Why Brands are Planned

The biggest bite-back I received from my presentation at the Small Town 140 Characters Conference on Monday was my declaration that “Brands are planned.” Granted, it was small group that disagreed, but I feel it needs some explanation. First, take a look at the video of my presentation below: “Your Tweet is Your Brand.” Each speaker was given 10 minutes to make their point. (see all speaker videos here: Small Town #140Conf Videos)

(Email subscribers and feed readers, if you don’t see the video, click here: Why Brands are Planned)

The misinterpretation of my statement “brands are planned” is that it means “brands are fake.” Not true. I am a firm believer in true branding and branding is about self discovery. But that doesn’t mean brands aren’t planned. In fact, planned brands are just like real people.
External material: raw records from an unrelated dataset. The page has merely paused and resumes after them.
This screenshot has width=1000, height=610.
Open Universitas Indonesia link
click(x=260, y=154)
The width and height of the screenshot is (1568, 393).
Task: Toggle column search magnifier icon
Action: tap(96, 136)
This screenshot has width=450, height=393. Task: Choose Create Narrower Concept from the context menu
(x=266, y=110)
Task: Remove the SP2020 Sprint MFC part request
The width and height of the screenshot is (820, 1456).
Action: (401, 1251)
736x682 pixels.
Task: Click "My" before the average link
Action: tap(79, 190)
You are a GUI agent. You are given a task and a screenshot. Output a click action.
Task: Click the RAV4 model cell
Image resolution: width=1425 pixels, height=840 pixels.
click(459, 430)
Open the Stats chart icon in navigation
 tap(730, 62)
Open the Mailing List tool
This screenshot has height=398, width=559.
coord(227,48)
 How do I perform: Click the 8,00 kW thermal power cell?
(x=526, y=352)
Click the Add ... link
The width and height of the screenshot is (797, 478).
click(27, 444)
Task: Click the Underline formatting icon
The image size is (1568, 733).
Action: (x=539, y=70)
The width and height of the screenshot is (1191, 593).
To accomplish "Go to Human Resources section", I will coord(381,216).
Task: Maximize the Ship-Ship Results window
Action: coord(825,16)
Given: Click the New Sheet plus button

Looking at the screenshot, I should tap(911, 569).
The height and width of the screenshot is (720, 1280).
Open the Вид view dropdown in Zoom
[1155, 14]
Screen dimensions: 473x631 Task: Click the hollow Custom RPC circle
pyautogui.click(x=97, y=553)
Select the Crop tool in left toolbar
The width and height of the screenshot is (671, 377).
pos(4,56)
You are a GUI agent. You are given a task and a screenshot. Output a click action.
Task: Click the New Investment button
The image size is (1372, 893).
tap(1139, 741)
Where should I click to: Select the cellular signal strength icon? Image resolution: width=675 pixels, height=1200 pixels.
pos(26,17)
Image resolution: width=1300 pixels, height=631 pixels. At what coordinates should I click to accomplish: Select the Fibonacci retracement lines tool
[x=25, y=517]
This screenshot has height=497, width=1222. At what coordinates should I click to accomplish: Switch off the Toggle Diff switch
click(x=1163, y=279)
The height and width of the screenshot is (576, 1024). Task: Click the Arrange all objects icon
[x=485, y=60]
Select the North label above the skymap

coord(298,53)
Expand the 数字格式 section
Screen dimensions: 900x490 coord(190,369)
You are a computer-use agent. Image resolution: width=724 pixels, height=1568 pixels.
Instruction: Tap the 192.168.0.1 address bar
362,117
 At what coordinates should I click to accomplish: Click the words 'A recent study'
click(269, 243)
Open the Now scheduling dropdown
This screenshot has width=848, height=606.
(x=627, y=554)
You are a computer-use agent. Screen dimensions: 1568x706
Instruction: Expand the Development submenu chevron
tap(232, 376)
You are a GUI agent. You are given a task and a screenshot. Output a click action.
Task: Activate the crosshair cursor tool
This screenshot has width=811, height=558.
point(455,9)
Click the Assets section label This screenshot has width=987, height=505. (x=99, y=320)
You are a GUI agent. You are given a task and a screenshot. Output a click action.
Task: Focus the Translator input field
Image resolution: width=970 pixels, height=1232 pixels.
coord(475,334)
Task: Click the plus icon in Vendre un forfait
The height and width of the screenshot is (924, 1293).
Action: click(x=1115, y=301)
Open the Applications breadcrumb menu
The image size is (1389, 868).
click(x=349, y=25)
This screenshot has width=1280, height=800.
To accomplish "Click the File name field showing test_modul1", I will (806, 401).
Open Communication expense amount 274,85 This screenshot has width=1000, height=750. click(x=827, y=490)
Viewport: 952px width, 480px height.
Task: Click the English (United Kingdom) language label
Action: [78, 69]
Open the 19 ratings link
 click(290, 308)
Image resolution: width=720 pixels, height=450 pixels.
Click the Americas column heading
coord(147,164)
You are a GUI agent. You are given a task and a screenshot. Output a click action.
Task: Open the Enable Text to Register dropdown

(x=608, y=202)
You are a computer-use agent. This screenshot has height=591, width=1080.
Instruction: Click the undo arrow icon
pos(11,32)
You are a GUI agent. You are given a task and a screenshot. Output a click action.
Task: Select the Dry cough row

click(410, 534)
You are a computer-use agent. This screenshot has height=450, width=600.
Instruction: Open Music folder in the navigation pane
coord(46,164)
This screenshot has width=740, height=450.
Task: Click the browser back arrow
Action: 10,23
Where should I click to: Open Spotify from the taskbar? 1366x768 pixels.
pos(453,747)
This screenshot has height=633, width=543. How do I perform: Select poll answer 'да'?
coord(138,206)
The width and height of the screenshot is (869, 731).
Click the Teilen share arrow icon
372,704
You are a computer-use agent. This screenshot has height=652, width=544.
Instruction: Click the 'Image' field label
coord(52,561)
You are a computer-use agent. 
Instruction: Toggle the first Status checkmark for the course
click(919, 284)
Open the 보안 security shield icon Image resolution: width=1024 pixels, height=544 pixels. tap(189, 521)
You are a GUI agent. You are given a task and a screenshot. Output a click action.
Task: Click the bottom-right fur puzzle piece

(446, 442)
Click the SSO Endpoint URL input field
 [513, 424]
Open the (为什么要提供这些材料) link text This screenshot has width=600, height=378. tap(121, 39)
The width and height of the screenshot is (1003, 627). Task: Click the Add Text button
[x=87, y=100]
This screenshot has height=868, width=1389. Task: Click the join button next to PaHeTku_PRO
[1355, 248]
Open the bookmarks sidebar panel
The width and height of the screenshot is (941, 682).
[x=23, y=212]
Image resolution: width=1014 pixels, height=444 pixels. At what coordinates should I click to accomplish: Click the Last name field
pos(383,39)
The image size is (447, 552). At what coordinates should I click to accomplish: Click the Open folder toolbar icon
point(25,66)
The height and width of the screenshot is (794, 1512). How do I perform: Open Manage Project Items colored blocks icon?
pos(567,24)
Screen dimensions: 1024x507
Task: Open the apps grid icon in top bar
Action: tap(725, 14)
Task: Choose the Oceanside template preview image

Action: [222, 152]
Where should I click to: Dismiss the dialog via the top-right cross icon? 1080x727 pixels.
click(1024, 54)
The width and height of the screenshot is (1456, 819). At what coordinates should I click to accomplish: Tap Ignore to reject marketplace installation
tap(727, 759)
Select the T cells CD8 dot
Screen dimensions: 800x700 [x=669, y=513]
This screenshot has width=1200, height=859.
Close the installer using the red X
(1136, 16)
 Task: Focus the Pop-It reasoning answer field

You are more planned than you consciously think you are. Before you go to work or make any public appearance, you carefully choose your outfit based on how you want to be perceived. Your LinkedIn profile, your Twitter Profile pic, your résumé? Same thing. It doesn’t mean they aren’t true, it just means you are planning your brand persona by filtering the information you publicly deliver.

One of my statements in the presentation was that “people don’t need to know everything about you.” I probably should have added: “People don’t want to know everything about you.” They only need, and want, to know what’s relevant to make a purchase decision. And that’s one reason why brands are planned.

The other big reason brands are planned is that you need to be memorable. You need to make an impression on potential customers, and you don’t have much of their attention span in which to make that impression. That’s why you must focus, and plan, your brand identity so that when you do get the customers precious attention, they understand what you are about and why they might do business with you.

Brands are not haphazard accidents. The are planned representations of the truth.  How do you plan your brand?